Situés l’un à l’ouest et l’autre au centre du continent africain, le Bénin et le Gabon sont deux pays frères entretenant des rapports étroits. Vieille de plusieurs décennies, cette relation embrasse plusieurs secteurs pour unifier et consolider les liens entre les deux peuples. Le Bénin et le Gabon : c’est pratiquement une histoire entre deux nations inéluctablement indissociables. En effet, ayant tous deux accédé à la souveraineté internationale le même mois et la même année (août 1960), ces deux pays ont également en commun la côte atlantique qui les baigne et les rapproche davantage.

Perçu comme une terre hospitalière, le Gabon avec ses deux millions d’habitants, a souvent accueilli des Béninois et leur a accordé une place très importante en son sein. C’est ainsi que doit être compris comme une chance, et comme une passerelle, le rôle clef joué, pendant de nombreuses années, auprès du Président Ali Bongo, par Maixent Accrombessi, originaire d’une vieille famille du Bénin, et qui vient de quitter officiellement la place centrale qu’il occupait au sein du cabinet présidentiel gabonais. Notons également qu’au Gabon sont installés une bonne partie des Xwla (ou Popo) et des Xuéla (ou Pédah), peuples pêcheurs qui rallient Libreville après un long périple côtier à bord de leurs pirogues et barques motorisées.

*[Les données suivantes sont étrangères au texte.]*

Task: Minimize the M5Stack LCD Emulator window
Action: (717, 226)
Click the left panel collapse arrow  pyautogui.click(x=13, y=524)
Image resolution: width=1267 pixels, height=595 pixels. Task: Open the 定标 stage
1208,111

De même que le Gabon, le Bénin a su garder vivaces ses traditions culturelles et spirituelles. Les croyances et cultes qui appartiennent au patrimoine historique et religieux des deux pays n’ont pas été effacés, comme dans de nombreuses régions d’Afrique, par le rouleau compresseur de la colonisation puis de la mondialisation, jointe au déferlement médiatique des idéologies et traditions occidentales.

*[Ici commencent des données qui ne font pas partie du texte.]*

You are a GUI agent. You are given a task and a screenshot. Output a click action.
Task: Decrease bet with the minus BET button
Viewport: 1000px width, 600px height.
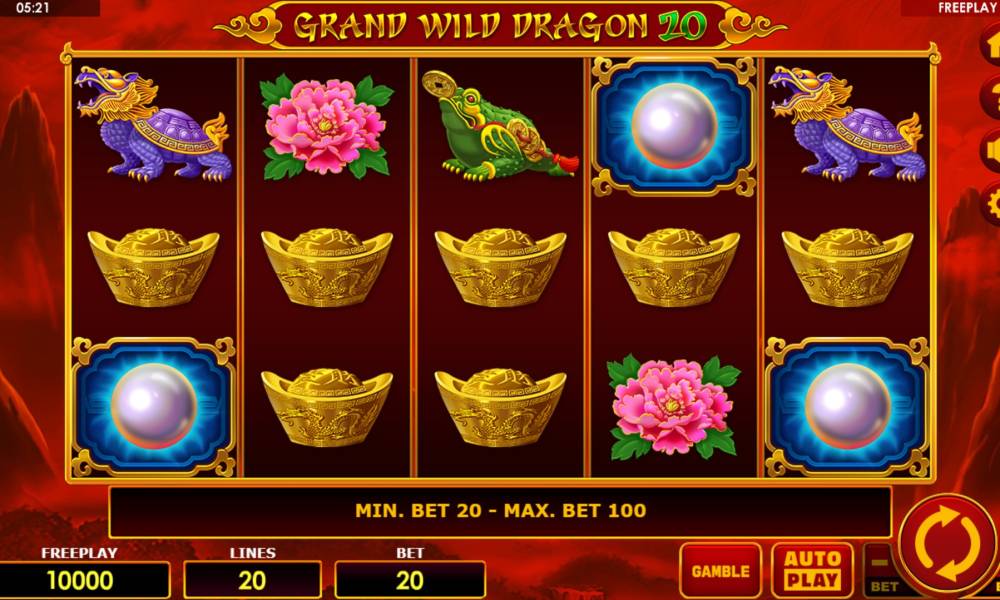pyautogui.click(x=881, y=570)
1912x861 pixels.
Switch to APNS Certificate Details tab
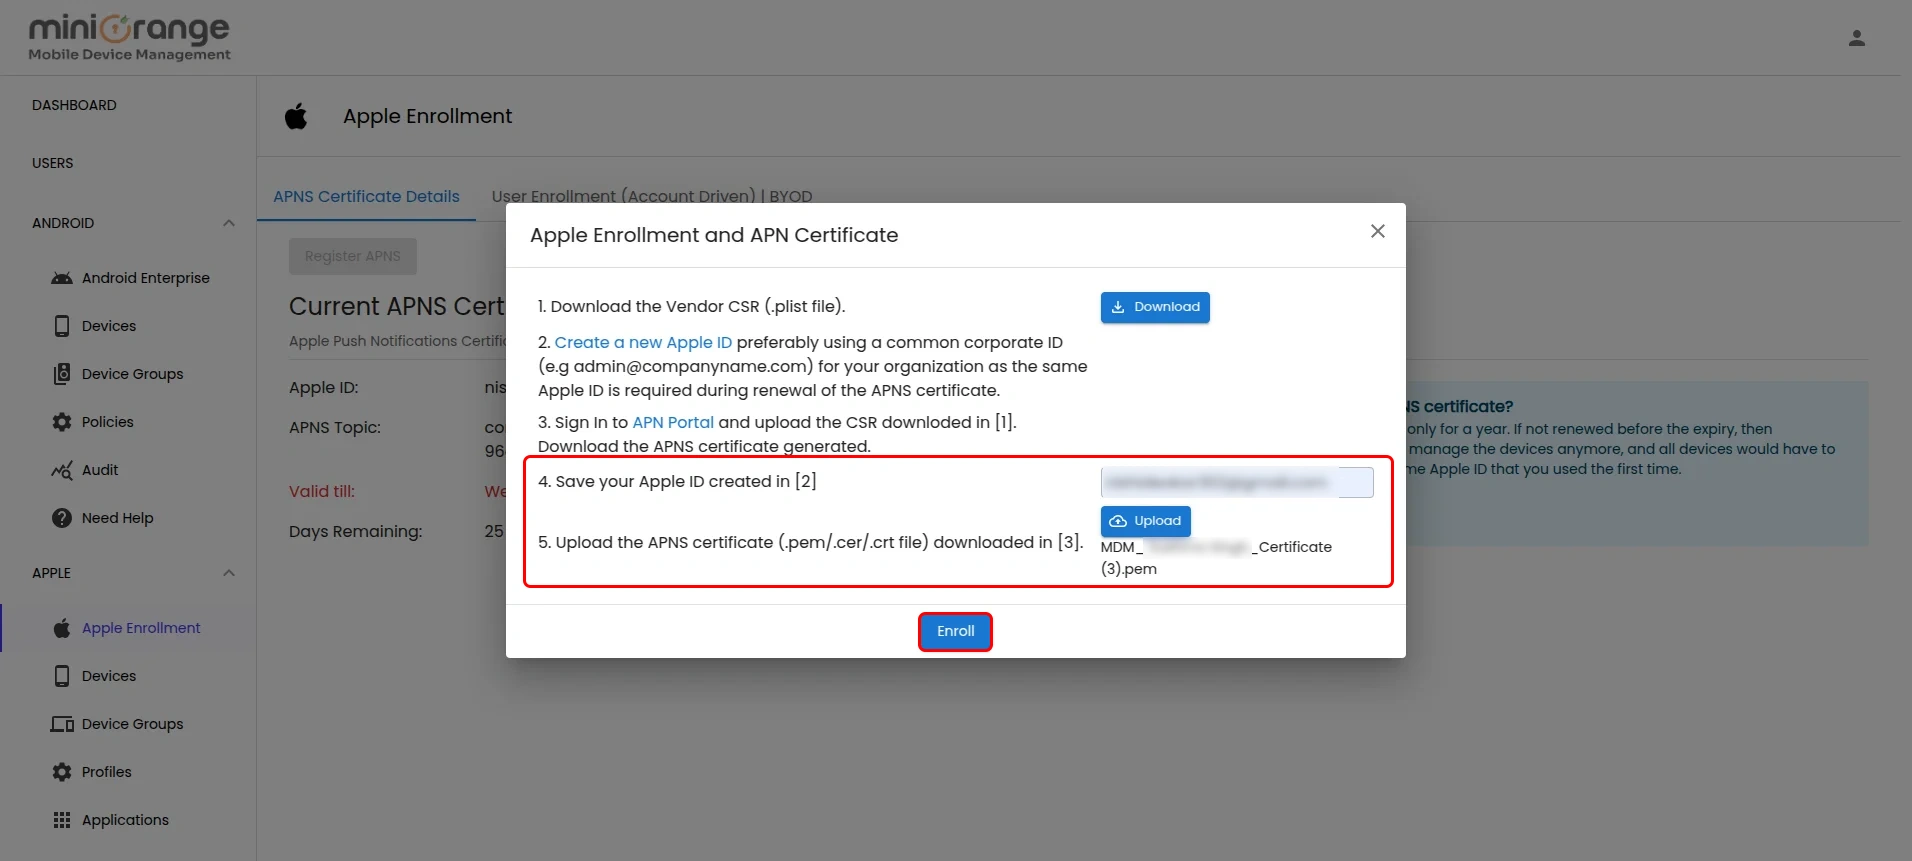coord(366,196)
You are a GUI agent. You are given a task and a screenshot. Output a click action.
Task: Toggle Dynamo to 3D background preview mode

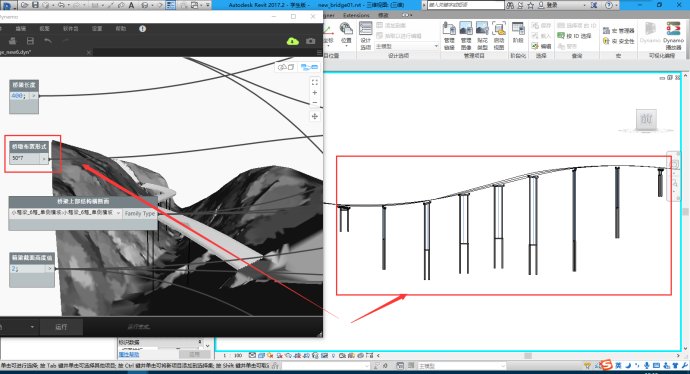click(286, 67)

La musique d’aujourd’hui en porte témoignage : au Bénin comme au Gabon, les rythmes et les sonorités d’un héritage musical proprement africain continuent de nourrir la création contemporaine. Le rap en est l’exemple, qui transpose ce legs précieux dans des mélodies d’aujourd’hui et avec des textes qui font écho à la réalité des capitales modernes que sont Cotonou ou Libreville.

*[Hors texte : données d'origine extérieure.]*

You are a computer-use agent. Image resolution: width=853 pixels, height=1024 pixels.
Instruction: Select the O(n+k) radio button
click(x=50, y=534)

Ainsi, c’est sans doute par leur vitalité culturelle que Bénin et Gabon ont aujourd’hui à échanger et à perpétuer une amitié durable : les créateurs sont des chevaliers de paix et de compréhension, ils parlent la même langue, la langue authentique et puissante qui exprime les passions, les douleurs, les détresses et les enthousiasmes. Dans cette langue nulle place pour les jalousies, les exclusions, les rivalités égocentriques. Parler de ce qui nous touche vraiment, c’est retrouver les liens profonds qui nous unissent, au-delà de l’écume de l’actualité.